Written by Ryan Dosier.
First (known) appearance…
Sesame Street Season 3: Episode 0276 (1972)
Most recent appearance…
Sesame Street Season 43: Episode 4302 (2012)
Best known role…
Grover’s constant and constantly perturbed customer at Charlie’s Restaurant and elsewhere
Also known as…
Fat Blue; The Customer; The Food Lover
WHO IS MR. JOHNSON?
Mr. Johnson is best known for his role as Grover’s disgruntled customer. His favorite restaurant is Charlie’s Restaurant, and he continues to return there even though his service always leaves him angry, exhausted, or confused. Over the years, Mr. Johnson has tried to order many different dishes, and always Grover somehow messes that order up. Whether it’s alphabet soup without various letters, a gigantic hamburger, the tomato surprise, or various foods delivered (to the floor) by Grover the Singing and Dancing Waiter, poor old Mr. Johnson rarely gets the dish he wants, the way he wants, in a calm, normal manner.
For many years, Mr. Johnson was only bothered by Grover when he went out to eat. But in the mid-1980s, Mr. Johnson started finding himself in Grover’s company at his home, in the park, on an airplane, in stores, at the gym, in a taxi, at the movies, at a baseball game, on Broadway, and, most recently, at the coffee shop. Grover’s constant pestering of Mr.
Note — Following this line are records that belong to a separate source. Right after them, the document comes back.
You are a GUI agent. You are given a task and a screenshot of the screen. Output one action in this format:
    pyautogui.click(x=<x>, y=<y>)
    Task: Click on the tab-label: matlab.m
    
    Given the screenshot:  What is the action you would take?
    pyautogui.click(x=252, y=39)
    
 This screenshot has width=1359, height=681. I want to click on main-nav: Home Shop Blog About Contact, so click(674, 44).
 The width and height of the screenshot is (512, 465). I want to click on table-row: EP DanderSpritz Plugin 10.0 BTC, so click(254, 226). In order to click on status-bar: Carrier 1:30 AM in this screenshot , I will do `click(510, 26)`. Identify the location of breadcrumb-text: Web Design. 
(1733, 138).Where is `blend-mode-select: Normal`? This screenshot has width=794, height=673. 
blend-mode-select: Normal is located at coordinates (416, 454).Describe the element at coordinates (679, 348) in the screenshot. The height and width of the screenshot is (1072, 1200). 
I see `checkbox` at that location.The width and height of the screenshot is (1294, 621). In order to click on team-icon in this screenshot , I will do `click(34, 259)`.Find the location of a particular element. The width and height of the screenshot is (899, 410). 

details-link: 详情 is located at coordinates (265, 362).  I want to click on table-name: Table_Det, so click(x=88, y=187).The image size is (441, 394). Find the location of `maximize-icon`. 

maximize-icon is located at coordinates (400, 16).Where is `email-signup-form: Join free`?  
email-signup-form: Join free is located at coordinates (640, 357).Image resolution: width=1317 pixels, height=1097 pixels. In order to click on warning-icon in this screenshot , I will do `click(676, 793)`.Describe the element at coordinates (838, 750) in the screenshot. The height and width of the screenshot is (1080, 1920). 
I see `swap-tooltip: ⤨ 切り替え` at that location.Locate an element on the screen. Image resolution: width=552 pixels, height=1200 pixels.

Johnson both in and out of the restaurant reached a hilarious apex in the 2006 sketch, “Outrageous Makeover: Home Addition,” in which Grover parodies Ty Penington with an obnoxious megaphone and hysterical renovations of Mr. Johnson’s home. In the end, he subtracts all the doors in the house and the duo are seemingly stuck together forever.
It seems that everywhere Mr. Johnson goes, Grover is there to provide him “service”–even (or especially) when he doesn’t ask for it. Yet Mr. Johnson still showed up for the gala honoring Grover at the Flyer’s Club in the DVD special A Celebration of Me, Grover… where Grover was again his waiter, even though the ceremony was honoring him. As Grover said, “A monster has to make a living!” Mr. Johnson also appeared in The Sesame Street Special, Elmo Saves Christmas, CinderElmo, and The Adventures of Elmo in Grouchland.
The list of services and dishes Grover has attempted to provide Mr. Johnson is extremely long. At the restaurant we’ve seen chicken soup, bacon and eggs, a time when Charlie’s ran out of food, the Special of the Day (the number 9), a fly in the soup, corn on toast, an outdoor cafe, a parody of Much Ado About Nothing, spaghetti, milk (shaken, not stirred), a Russian restaurant, rhyming day, and plenty more. While out of the restaurant, Grover has provided singing telegrams (once with Elmo), speedy pizza, flight attendant services, wigs, paintings, workout instructions, popcorn, photos, protection from fly balls, hot dogs, the letter V, and a very interactive performance of Spider-Monster: The Musical.
Although Mr. Johnson can never seem to get rid of Grover, he does keep going back to Charlie’s Restaurant. Perhaps it’s the only restaurant on Sesame Street, perhaps the food is really that good (if it ever gets to your table), or perhaps Mr. Johnson really does enjoy Grover. We may never know… but we will certainly love to watch.
WHY DOES SESAME STREET NEED MR. JOHNSON?
Mr. Johnson provides Grover with the perfect straight man in his ridiculous exploits. It is also interesting to note that Mr. Johnson is often the sole receiver of Grover’s services anytime Grover is working one of his odd jobs. Without Mr. Johnson, Grover would probably have no one to provide service to and would thus be unemployed.
But beyond that, Mr. Johnson is just a truly funny, fun character. He is often just as funny as Grover in their sketches, with a much more dry humor and hilarious laments wondering why he keeps coming back to the same restaurant. In recent years, it was often exclusively the Grover/Mr. Johnson sketches that Frank Oz returned to perform in alongside Jerry Nelson. These two legends performing these two wonderful characters is yet another reason why Mr. Johnson is needed.